L’efficience d’une telle spin-valve dépend crucialement du transport des électrons spin-polarisés dans la couche non magnétique intermédiaire. Aux interfaces des différents matériaux et à l'intérieur de la couche non magnétique se produisent des dispersions qui peuvent provoquer une réduction de la polarisation de spin et de la magnétorésistance. L’une des difficultés dans la production des spin-valves améliorées est que, jusqu’à ce jour, l'on ne pouvait pas effectuer de recherche approfondies sur ce processus. Le plus grand problème étant le manque flagrant de méthode expérimentales pour observer directement la polarisation des électrons de conduction au coeur d’une spin-valve.
Le chercheur fribourgeois Dr Alan Drew, en collaboration avec des collègues du Paul Scherrer Institut (PSI) à Villigen, a pour la première fois développé et utilisé une telle méthode. Les scientifiques ont utilisé un appareillage de spectroscopie avec des muons à petite énergie qui a été developpé par le Dr Elvezio Morenzoni au PSI. Cet appareillage fonctionne à l’aide de l’accélerateur de protons du PSI. Il s'agit ici d'une méthode complexe et coûteuse qui n’est pas appliquable comme standard pour l’investigation des éléments électroniques industriels.
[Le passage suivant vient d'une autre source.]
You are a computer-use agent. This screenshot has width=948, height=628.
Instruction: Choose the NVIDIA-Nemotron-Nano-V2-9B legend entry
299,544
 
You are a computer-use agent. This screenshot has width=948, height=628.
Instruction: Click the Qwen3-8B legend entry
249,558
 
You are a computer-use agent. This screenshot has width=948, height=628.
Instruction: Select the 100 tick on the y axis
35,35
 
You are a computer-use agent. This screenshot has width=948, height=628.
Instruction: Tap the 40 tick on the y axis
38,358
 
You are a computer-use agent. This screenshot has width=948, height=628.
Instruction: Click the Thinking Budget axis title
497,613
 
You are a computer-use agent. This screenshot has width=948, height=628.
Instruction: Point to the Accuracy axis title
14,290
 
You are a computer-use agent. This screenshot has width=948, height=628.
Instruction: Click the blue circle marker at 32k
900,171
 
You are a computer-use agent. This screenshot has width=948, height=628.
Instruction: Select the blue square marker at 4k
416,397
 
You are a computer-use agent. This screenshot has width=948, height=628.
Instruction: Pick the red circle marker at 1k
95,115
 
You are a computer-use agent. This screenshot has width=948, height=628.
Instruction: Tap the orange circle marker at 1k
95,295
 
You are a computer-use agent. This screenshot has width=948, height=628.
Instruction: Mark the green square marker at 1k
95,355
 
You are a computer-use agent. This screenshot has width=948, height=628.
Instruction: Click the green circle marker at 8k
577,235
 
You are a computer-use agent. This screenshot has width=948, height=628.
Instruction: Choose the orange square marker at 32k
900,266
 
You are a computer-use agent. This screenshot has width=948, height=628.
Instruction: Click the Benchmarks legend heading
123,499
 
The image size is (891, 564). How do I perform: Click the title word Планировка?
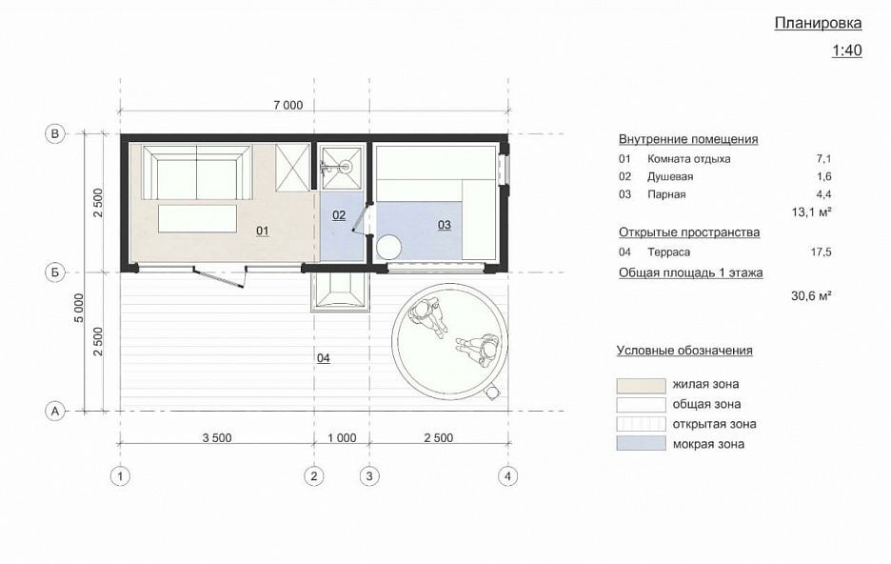(x=819, y=23)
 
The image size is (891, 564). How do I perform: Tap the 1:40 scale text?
(x=846, y=50)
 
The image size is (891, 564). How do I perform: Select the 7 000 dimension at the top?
(x=288, y=105)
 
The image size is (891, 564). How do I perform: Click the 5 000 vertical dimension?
(x=79, y=308)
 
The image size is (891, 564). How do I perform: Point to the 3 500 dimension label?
(x=217, y=438)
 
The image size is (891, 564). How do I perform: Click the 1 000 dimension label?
(x=342, y=438)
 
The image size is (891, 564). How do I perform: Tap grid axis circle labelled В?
(x=55, y=134)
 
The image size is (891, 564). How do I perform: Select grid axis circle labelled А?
(x=55, y=411)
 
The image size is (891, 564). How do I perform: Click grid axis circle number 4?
(x=507, y=476)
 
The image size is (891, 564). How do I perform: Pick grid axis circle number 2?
(x=314, y=476)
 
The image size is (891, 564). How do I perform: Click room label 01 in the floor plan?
(x=262, y=231)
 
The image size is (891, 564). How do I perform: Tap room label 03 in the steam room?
(x=445, y=225)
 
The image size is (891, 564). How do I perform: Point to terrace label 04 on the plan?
(x=324, y=358)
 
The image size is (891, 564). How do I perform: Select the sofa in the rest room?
(x=197, y=172)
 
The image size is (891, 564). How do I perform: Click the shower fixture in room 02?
(x=341, y=168)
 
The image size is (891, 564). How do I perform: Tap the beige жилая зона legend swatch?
(x=641, y=386)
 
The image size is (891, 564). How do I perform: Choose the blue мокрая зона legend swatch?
(x=641, y=443)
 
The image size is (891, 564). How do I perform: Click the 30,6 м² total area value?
(x=811, y=295)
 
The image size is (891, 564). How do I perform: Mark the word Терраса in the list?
(x=669, y=252)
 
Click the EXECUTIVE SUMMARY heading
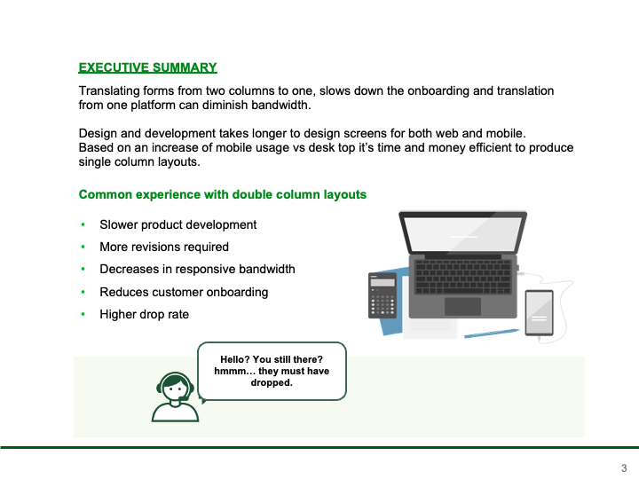pos(147,67)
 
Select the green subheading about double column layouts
pos(223,194)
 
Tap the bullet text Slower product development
pos(178,224)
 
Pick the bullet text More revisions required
pos(164,247)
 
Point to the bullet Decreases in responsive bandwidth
pos(197,270)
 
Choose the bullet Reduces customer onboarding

Elle va néanmoins aider à comprendre les questions de transport de spin et des élément spintroniques et donner ainsi des indications à l’industrie pour le développement futur de ces éléments.
L’Université de Fribourg
Quelque 10’000 étudiant-e-s et plus de 200 professeur-e-s issus de près de 100 pays étudient, enseignent et font des recherches dans les cinq facultés de l’Université de Fribourg. La Faculté des Sciences a quant à elle une longue tradition d’excellence en recherche sur les nano-matériaux et Frimat ainsi que le récent institut Adolphe Merkle Institute en sont les fleurons.
Frimat
Le « Fribourg Center for Nanomaterials » a été créé en 2006. Il associe un programme de recherche fondamentale de pointe sur la physique de la matière molle et la physique des solides avec une approche innovatrice. FriMat se consacre non seulement à l’élaboration de nouveaux matériaux et à la promotion de la nanotechnologie, mais également à l’étude des risques potentiels liés aux nanoparticules et au développement de nouveaux outils essentiels permettant de répertorier les nanoparticules dans l’environnement.
L’Institut Paul Scherrer développe, construit et exploite des centres de recherche et se met à la disposition de la communauté scientifique nationale et internationale. Ses points forts sont la recherche sur les corps solides et la science des matériaux, les particules élémentaires, la biologie, la médecine, la recherche sur l’énergie et l’environnement. Avec ses 1300 collaborateurs et un budget d’environ 260 Mio. CHF, le PSI est le plus grand institut de recherche en Suisse.